Copy the lines exactly, starting with the line that contains "[link] (320, 15)" and ending with the line that contains "2025 (718, 477)", both included.
>>
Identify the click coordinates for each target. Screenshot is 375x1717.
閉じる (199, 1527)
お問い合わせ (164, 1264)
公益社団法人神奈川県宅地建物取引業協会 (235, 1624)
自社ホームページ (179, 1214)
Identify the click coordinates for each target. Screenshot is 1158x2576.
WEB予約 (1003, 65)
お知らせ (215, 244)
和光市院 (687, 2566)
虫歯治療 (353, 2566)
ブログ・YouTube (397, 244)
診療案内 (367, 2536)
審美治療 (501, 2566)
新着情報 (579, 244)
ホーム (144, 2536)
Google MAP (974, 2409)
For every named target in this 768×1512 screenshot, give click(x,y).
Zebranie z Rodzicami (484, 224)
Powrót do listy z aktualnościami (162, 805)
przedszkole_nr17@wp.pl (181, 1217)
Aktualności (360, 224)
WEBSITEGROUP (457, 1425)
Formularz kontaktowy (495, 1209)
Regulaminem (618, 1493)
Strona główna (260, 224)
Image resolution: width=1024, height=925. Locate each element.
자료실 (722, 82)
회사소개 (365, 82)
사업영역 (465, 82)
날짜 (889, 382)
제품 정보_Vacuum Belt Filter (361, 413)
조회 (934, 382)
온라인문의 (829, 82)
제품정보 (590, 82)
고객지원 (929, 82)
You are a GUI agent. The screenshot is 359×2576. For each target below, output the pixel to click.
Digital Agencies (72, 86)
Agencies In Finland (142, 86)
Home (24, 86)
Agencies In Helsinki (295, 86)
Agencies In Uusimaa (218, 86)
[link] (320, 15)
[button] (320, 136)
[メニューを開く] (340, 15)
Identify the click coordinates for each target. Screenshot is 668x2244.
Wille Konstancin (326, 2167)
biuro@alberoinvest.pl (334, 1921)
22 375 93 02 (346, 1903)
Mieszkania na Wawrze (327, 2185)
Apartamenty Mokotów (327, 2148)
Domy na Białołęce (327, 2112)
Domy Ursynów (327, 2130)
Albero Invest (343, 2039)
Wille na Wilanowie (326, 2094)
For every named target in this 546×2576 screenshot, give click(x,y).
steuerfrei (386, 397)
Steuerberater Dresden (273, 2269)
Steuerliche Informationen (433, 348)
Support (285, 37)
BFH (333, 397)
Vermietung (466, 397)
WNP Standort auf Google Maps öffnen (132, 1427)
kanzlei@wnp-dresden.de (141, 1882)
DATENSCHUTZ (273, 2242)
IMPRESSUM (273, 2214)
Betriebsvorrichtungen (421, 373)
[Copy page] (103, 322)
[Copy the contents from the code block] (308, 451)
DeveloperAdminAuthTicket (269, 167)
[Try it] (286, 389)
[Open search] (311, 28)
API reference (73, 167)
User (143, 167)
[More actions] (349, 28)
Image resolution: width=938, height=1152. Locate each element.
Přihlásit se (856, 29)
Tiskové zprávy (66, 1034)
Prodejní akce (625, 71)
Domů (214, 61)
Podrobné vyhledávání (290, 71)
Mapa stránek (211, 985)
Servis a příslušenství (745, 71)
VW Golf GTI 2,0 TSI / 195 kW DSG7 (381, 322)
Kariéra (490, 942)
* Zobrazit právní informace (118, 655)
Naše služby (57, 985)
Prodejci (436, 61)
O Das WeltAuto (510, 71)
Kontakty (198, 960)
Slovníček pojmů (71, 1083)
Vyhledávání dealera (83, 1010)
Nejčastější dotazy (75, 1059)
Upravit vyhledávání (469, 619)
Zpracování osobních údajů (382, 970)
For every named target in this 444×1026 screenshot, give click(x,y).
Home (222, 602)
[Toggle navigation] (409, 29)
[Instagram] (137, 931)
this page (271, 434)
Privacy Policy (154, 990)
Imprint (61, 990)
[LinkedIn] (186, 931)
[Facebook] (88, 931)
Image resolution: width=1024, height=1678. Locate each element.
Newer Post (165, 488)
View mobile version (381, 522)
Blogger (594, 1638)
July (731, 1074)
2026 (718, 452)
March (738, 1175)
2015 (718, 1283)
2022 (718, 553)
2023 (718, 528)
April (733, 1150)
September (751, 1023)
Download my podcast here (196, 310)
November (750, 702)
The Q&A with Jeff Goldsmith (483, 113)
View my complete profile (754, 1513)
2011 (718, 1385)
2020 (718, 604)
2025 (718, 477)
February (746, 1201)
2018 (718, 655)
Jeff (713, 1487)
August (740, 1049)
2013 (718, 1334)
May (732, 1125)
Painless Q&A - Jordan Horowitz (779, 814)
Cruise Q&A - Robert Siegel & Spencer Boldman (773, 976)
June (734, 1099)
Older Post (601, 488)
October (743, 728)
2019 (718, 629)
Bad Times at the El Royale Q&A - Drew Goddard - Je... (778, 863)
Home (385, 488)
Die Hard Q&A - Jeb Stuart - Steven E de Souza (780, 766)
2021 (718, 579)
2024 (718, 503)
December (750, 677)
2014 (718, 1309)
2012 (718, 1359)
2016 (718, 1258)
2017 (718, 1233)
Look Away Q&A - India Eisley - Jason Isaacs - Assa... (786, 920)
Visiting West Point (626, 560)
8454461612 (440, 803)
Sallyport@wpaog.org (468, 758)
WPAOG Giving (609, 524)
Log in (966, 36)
<<
**REPLY TO THE TASK:**
[link] (320, 15)
[button] (320, 136)
[メニューを開く] (340, 15)
Identify the click coordinates for each target. Screenshot is 668x2244.
Wille Konstancin (326, 2167)
biuro@alberoinvest.pl (334, 1921)
22 375 93 02 (346, 1903)
Mieszkania na Wawrze (327, 2185)
Apartamenty Mokotów (327, 2148)
Domy na Białołęce (327, 2112)
Domy Ursynów (327, 2130)
Albero Invest (343, 2039)
Wille na Wilanowie (326, 2094)
For every named target in this 546×2576 screenshot, give click(x,y).
steuerfrei (386, 397)
Steuerberater Dresden (273, 2269)
Steuerliche Informationen (433, 348)
Support (285, 37)
BFH (333, 397)
Vermietung (466, 397)
WNP Standort auf Google Maps öffnen (132, 1427)
kanzlei@wnp-dresden.de (141, 1882)
DATENSCHUTZ (273, 2242)
IMPRESSUM (273, 2214)
Betriebsvorrichtungen (421, 373)
[Copy page] (103, 322)
[Copy the contents from the code block] (308, 451)
DeveloperAdminAuthTicket (269, 167)
[Try it] (286, 389)
[Open search] (311, 28)
API reference (73, 167)
User (143, 167)
[More actions] (349, 28)
Image resolution: width=938, height=1152. Locate each element.
Přihlásit se (856, 29)
Tiskové zprávy (66, 1034)
Prodejní akce (625, 71)
Domů (214, 61)
Podrobné vyhledávání (290, 71)
Mapa stránek (211, 985)
Servis a příslušenství (745, 71)
VW Golf GTI 2,0 TSI / 195 kW DSG7 (381, 322)
Kariéra (490, 942)
* Zobrazit právní informace (118, 655)
Naše služby (57, 985)
Prodejci (436, 61)
O Das WeltAuto (510, 71)
Kontakty (198, 960)
Slovníček pojmů (71, 1083)
Vyhledávání dealera (83, 1010)
Nejčastější dotazy (75, 1059)
Upravit vyhledávání (469, 619)
Zpracování osobních údajů (382, 970)
For every named target in this 444×1026 screenshot, give click(x,y).
Home (222, 602)
[Toggle navigation] (409, 29)
[Instagram] (137, 931)
this page (271, 434)
Privacy Policy (154, 990)
Imprint (61, 990)
[LinkedIn] (186, 931)
[Facebook] (88, 931)
Image resolution: width=1024, height=1678. Locate each element.
Newer Post (165, 488)
View mobile version (381, 522)
Blogger (594, 1638)
July (731, 1074)
2026 (718, 452)
March (738, 1175)
2015 (718, 1283)
2022 (718, 553)
2023 (718, 528)
April (733, 1150)
September (751, 1023)
Download my podcast here (196, 310)
November (750, 702)
The Q&A with Jeff Goldsmith (483, 113)
View my complete profile (754, 1513)
2011 (718, 1385)
2020 (718, 604)
2025 (718, 477)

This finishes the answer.